Glossary and related concepts, short and practical

  • Governmental bonds, tax‑exempt bonds that finance public purposes and are not private activity bonds.
  • Private business use, use by a nongovernmental person that can trigger private activity treatment above set thresholds.
  • Arbitrage and rebate, earnings on invested proceeds, and the requirement to pay rebate when yield limits are exceeded.
  • Remedial actions, steps allowed by regulations to address excessive private use.
  • Reimbursement allocations, applying proceeds to prior capital costs under a formal reimbursement resolution.

FAQs, direct answers in under four sentences

What is Form 8038‑G in one line

It is the information return a governmental issuer files for a tax‑exempt governmental bond issue, it records issuer identity, core bond terms, use of proceeds, and key compliance representations, and it is filed on the quarter‑based schedule.

Is Form 8038 the same as 8038‑G

No. Form 8038 generally covers private activity bonds. Form 8038‑G covers governmental bonds. When the issue price is under 100,000, issuers usually use Form 8038‑GC.

Can I e‑file Form 8038‑G

Most issuers mail 8038‑G to the IRS Service Center listed in the current instructions. Always check the latest instructions for any change in submission methods.

What records should I keep and for how long

Keep the official transcript, closing documents, allocation schedules, investment statements, arbitrage computations, rebate payment proofs, and annual certifications. Retain records for the bond term plus three years, keep arbitrage support long enough to cover your final computation and any look‑backs.
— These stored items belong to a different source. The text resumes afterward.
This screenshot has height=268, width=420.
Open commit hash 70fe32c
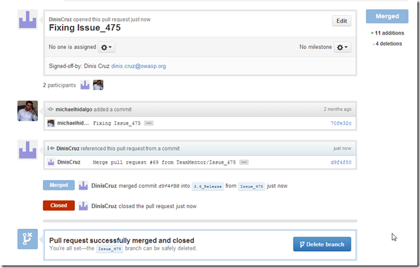pos(340,123)
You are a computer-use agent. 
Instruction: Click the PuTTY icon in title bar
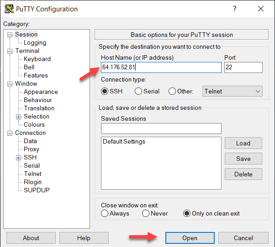coord(9,9)
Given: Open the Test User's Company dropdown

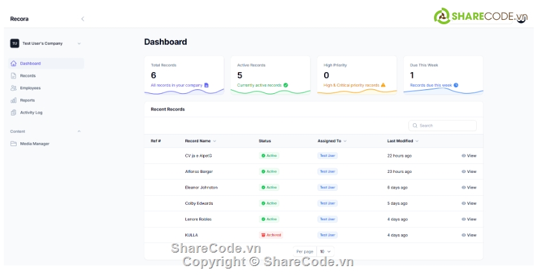Looking at the screenshot, I should point(79,43).
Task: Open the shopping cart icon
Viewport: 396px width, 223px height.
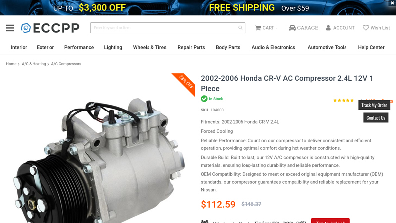Action: click(258, 28)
What if I already missed the deadline

File now, attach a brief explanation, and request relief. Then document controls you have added, for example a quarter‑end calendar review and a second person sign‑off. Penalties are per day and capped, check the current instructions for amounts.

Why is private business use on the form

Because it can affect the tax‑exempt status of the bonds. The form asks you to quantify private use so the IRS can see whether you remain within federal limits or need remedial actions.
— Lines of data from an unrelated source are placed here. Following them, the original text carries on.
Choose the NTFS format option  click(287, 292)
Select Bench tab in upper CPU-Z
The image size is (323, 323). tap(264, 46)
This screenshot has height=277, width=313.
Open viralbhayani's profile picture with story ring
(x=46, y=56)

What is Form 8962 and why is it here

Different topic. Form 8962 reconciles advance payments with your Premium Tax Credit. It is unrelated to municipal bond filings but appears in finance FAQs often.

What is Form 1099‑G

It reports government payments you received, such as unemployment compensation or state tax refunds. Again, unrelated to 8038‑G, included here to reduce common search confusion.
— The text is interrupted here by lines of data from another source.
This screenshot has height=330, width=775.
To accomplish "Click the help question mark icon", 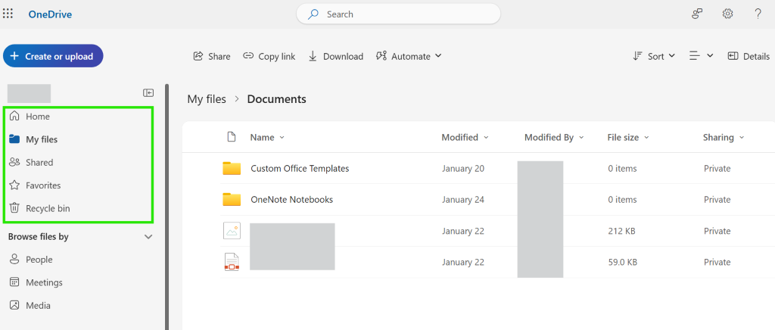I will (758, 14).
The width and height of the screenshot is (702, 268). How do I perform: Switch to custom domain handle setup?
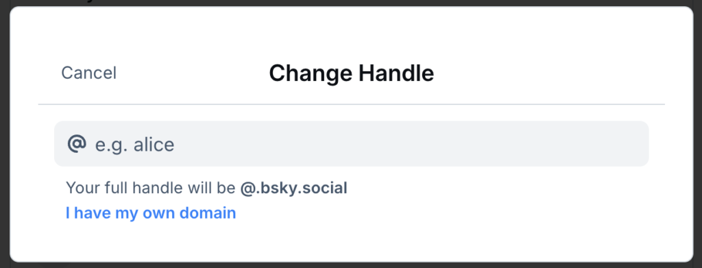(151, 213)
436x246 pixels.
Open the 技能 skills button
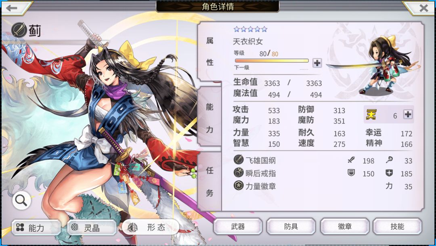(x=397, y=227)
Light touch on process help, if your team is stretched

If your calendar is packed and your reviewers are buried, structured support can help. A disciplined offshore delivery partner can prepare workpapers that read cleanly, follow your templates, and pass review with fewer notes. Accountably is a U.S.‑led offshore operations partner that plugs into your workflow, uses your systems, and works under your controls. Mentioning it here only because standardized workpapers and predictable review lanes make filings like 8038‑G smooth, especially when your in‑house team is small or the quarter is busy.

The test is simple, your reviewer should read your workpapers once, nod, and sign. That is the value of structure.

A final checklist you can copy into your packet

  • Verify issuer name and EIN, match to IRS letter and the authorizing resolution.
  • Confirm issue date, principal, maturities, CUSIP for latest maturity, and issue price, tie to closing certificate.
  • Write a clear purpose description that mirrors the authorizing documents.
  • Complete Parts II through V with precise allocations, private use percentages, and arbitrage posture.
  • Ensure signature authority, print name, title, phone, and date, attach all schedules.
  • Mail with tracking, save the label PDF and delivery confirmation.
  • File the CP152 acknowledgment in your transcript, back up the folder.
  • Update your post‑issuance log and calendar the next compliance tasks.

Conclusion, simple and steady wins here

You do not need a complicated playbook to file Form 8038‑G with confidence. Put the quarter‑based due date on your calendar, build a tidy packet, mail with tracking, and keep the acknowledgment. Maintain light but real post‑issuance procedures, then review them annually. When you do that, the filing is quiet, audits are predictable, and your projects move without drama.